> _Text extract_
It depends a great deal on the interests of your users, IMO.
At the last company I worked for, support split it's web-research people up, so
they were accessing different lists of sites. We got low hit rates from them,
during business hours...whereas the technical department (somewhat more
unstructured and eclectic) tended to get a higher-percentage of hits. Although
we roamed more widely, in technical, the fact that we had common interests
tended to generate a higher-percentage of cache-hits.
Out of hours, the support people tended to generate more hits, as personal
interests took over their browsing strategies.
D
Ken Piotto wrote:
> HI
>
> Does anyone know if there is a magic number of users (or better, requests
> per unit time) in order to see a respectable hits to kbytes transfered
> ratio?

> _Material shown_
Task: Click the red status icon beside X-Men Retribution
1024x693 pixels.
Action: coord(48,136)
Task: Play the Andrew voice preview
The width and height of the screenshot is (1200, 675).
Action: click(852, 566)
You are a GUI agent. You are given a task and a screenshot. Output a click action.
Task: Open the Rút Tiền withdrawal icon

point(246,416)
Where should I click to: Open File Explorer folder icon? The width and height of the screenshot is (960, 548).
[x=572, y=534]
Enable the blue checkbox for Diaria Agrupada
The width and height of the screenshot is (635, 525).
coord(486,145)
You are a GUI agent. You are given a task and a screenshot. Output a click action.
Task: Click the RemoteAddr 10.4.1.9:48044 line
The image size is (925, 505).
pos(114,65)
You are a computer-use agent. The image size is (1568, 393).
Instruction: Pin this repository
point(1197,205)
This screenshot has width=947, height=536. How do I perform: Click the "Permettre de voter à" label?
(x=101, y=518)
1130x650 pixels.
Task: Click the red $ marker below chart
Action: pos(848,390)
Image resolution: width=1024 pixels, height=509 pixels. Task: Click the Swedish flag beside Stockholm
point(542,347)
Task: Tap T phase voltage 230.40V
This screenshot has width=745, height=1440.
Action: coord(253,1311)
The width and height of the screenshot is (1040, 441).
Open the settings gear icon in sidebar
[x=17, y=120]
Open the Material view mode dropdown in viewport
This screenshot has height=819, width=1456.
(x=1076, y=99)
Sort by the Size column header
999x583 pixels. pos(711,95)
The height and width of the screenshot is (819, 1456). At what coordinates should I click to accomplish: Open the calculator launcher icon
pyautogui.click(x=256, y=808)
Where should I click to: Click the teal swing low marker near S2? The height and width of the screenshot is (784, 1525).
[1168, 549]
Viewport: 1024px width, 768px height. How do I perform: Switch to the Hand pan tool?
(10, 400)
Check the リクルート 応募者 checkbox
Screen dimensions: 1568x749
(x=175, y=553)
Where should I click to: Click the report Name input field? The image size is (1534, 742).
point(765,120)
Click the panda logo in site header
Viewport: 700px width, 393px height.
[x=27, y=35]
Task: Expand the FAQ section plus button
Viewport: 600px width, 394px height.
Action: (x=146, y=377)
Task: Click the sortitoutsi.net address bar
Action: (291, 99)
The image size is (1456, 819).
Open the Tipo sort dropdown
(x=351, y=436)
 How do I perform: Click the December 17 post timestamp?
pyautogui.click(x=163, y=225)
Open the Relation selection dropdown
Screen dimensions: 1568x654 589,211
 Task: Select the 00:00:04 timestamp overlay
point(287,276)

> _Description of the task_
Summarize the cache hit-rate reply above in two sentences.

> _Answer in full_
Asked whether a certain number of users or requests per unit time gives a respectable ratio of hits to kbytes transferred, the reply says it depends largely on users' interests. At one company, support staff split across different site lists got low hit rates during business hours but more after hours, when personal interests took over, while the technical department's common interests produced a higher percentage of cache hits.